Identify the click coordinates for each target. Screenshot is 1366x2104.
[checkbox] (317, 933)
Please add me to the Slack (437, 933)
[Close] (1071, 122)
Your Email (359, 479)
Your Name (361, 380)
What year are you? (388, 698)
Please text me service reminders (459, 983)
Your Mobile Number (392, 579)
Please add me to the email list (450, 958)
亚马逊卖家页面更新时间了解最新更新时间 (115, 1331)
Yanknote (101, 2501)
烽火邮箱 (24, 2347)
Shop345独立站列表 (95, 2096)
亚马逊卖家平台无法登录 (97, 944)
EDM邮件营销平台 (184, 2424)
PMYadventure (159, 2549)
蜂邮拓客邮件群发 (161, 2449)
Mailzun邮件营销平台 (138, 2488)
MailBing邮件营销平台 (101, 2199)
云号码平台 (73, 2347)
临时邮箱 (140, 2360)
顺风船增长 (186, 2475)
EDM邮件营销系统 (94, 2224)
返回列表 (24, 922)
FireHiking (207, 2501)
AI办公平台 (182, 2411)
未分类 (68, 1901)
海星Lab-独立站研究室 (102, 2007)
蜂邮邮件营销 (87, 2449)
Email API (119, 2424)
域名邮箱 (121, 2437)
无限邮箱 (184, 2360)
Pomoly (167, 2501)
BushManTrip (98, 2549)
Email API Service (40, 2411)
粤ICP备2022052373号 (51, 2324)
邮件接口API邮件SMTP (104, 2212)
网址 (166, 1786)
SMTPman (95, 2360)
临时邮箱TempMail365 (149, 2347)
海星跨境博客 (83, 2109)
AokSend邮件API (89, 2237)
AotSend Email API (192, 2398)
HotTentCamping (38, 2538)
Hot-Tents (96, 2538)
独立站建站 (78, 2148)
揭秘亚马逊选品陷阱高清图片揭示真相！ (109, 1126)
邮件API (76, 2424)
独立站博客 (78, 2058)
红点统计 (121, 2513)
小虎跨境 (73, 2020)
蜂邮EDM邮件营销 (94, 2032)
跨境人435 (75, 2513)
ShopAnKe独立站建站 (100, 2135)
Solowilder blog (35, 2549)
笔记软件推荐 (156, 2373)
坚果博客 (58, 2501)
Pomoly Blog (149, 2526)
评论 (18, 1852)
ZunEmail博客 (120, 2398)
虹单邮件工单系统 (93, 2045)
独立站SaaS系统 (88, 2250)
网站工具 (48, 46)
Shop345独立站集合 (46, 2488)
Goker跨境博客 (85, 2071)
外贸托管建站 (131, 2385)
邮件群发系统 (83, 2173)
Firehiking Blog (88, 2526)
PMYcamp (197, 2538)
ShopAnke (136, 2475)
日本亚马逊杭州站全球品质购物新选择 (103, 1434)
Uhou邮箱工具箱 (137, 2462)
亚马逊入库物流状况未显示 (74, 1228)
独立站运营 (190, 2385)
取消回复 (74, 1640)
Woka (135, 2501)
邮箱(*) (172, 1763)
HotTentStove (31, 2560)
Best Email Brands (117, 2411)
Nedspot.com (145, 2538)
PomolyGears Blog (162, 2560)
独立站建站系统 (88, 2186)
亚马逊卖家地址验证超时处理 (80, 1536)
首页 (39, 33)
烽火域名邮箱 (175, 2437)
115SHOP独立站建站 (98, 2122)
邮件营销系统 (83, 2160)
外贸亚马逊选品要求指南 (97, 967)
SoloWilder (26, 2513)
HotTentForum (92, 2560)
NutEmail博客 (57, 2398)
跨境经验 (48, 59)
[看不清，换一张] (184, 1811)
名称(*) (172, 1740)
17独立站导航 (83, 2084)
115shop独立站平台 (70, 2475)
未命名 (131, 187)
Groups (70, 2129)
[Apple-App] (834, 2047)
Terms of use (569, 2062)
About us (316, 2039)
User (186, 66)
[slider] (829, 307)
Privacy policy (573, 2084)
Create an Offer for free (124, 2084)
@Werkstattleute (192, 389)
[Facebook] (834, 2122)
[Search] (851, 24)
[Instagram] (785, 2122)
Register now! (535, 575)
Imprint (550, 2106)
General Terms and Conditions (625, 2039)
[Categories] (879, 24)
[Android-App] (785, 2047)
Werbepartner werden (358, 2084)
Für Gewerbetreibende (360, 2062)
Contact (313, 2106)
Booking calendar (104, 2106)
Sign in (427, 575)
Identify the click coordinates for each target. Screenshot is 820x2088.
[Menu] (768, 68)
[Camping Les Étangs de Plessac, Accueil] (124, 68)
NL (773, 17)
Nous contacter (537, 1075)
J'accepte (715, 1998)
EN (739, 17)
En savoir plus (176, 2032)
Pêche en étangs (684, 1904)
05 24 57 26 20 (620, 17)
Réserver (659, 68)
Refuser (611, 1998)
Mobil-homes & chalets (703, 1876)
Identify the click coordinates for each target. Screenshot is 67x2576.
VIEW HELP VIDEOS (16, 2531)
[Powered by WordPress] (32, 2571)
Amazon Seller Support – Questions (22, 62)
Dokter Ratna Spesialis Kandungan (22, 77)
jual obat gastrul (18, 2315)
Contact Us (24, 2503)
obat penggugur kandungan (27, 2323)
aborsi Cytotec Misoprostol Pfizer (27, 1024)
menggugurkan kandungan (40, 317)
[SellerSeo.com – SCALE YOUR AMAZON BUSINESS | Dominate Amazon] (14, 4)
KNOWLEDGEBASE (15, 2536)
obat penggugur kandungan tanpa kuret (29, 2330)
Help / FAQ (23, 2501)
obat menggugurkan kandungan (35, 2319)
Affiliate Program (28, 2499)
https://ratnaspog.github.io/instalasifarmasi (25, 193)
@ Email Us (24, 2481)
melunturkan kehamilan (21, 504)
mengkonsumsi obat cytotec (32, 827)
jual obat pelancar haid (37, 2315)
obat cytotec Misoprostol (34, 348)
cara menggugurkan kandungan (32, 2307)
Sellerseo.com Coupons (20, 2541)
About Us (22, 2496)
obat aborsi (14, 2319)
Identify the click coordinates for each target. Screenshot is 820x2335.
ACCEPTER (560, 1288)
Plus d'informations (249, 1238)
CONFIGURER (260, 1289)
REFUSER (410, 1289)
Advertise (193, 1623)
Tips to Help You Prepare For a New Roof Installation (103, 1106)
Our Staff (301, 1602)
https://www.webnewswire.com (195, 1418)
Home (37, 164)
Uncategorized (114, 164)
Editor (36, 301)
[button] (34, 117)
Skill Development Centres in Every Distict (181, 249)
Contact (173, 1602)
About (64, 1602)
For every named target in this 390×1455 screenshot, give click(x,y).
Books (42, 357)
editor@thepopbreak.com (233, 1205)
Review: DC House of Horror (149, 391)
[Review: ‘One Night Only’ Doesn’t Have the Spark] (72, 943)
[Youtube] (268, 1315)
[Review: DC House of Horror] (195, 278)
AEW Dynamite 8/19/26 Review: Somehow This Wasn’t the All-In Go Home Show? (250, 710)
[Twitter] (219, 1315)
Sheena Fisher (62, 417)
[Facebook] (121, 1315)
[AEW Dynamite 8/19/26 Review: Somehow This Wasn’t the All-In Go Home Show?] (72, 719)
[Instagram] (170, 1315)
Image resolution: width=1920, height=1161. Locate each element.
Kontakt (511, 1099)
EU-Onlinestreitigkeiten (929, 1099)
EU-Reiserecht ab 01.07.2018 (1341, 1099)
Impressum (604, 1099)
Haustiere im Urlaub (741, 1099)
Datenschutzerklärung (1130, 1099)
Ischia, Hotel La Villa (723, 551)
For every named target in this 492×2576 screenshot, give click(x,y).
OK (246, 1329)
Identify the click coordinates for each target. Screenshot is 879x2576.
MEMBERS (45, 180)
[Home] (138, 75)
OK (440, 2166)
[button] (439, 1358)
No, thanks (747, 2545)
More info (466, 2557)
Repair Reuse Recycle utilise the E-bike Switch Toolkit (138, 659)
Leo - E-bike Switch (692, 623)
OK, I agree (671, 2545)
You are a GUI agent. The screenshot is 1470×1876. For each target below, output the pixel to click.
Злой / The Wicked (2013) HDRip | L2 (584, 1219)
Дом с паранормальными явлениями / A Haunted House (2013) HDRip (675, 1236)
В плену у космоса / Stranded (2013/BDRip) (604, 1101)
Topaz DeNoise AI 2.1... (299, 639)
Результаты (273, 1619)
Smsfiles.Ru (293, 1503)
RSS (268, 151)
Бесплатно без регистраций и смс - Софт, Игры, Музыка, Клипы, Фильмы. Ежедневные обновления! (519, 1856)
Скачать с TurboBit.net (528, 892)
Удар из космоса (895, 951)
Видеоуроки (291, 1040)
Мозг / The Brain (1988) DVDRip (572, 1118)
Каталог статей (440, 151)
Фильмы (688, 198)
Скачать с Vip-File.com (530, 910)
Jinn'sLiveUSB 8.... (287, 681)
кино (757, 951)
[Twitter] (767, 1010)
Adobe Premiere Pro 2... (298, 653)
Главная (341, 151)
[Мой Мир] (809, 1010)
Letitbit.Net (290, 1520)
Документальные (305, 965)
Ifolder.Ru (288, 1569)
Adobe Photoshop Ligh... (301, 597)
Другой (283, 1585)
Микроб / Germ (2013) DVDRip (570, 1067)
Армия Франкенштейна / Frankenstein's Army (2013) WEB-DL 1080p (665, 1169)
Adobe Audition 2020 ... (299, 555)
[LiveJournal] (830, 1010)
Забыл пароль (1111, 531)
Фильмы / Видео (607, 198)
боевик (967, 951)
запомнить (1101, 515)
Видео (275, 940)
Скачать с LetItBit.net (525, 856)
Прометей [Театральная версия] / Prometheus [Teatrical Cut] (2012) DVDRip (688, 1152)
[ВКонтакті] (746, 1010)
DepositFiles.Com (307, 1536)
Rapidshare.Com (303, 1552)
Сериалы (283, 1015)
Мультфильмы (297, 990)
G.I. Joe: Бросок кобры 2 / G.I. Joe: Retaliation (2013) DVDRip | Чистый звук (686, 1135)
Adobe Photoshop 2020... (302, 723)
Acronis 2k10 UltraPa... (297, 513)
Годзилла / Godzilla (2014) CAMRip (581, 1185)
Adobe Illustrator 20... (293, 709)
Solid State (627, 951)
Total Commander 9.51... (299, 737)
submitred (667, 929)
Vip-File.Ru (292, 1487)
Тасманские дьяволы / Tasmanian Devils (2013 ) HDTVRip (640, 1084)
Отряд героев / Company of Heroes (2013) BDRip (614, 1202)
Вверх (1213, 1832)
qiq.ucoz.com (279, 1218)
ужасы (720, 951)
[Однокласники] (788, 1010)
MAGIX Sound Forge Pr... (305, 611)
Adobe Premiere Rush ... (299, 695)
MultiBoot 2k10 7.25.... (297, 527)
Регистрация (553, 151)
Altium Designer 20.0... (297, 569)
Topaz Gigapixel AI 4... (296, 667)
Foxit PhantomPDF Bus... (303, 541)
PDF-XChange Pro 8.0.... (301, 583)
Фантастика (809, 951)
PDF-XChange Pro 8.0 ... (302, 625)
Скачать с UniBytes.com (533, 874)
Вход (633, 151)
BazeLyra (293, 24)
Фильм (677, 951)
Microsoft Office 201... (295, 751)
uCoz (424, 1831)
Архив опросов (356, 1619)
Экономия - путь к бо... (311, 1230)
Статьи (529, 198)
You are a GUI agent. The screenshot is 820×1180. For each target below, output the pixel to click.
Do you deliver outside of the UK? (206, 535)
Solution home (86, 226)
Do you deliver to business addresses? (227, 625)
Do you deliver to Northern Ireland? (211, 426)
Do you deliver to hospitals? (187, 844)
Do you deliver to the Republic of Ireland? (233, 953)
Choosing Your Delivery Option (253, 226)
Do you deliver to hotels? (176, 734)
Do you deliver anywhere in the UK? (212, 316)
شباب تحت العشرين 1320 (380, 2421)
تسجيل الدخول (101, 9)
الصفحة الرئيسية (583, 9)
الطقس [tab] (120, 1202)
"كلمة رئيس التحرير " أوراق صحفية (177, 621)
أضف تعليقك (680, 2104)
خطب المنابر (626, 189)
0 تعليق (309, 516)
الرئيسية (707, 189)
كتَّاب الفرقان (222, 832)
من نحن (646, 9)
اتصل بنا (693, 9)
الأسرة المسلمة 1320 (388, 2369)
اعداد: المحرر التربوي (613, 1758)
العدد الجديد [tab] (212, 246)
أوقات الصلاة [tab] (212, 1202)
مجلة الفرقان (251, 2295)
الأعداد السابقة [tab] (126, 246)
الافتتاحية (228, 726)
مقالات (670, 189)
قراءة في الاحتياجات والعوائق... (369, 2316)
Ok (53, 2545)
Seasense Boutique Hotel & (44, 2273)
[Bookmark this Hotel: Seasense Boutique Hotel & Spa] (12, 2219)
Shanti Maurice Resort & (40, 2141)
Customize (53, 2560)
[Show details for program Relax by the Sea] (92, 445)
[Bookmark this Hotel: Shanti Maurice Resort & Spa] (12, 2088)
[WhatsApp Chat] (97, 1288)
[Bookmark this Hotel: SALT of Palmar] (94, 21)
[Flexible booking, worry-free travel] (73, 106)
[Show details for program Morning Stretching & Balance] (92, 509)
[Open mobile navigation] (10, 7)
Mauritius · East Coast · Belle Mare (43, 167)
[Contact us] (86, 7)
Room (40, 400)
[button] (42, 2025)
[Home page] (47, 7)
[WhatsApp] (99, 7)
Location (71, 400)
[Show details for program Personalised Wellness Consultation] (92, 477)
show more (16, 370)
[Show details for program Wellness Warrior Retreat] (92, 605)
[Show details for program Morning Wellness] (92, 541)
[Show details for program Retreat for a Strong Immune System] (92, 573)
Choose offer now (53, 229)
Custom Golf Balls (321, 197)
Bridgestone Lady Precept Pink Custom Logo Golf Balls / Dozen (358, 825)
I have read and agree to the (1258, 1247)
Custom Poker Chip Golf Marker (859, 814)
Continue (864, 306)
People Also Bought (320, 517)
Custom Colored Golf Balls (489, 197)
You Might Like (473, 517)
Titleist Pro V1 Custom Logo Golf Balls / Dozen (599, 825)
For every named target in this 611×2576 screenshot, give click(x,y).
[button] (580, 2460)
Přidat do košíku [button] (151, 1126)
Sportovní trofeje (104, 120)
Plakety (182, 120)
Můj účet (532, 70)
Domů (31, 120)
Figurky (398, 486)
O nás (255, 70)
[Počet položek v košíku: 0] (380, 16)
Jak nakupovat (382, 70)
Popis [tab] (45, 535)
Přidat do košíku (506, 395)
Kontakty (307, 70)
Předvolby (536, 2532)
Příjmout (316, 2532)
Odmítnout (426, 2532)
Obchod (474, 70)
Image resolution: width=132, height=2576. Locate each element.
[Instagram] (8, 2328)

**Task objective**: From the entries above, list each line with "Golf" in it.

**Task output**:
Custom Golf Balls (321, 197)
Bridgestone Lady Precept Pink Custom Logo Golf Balls / Dozen (358, 825)
Custom Poker Chip Golf Marker (859, 814)
Custom Colored Golf Balls (489, 197)
Titleist Pro V1 Custom Logo Golf Balls / Dozen (599, 825)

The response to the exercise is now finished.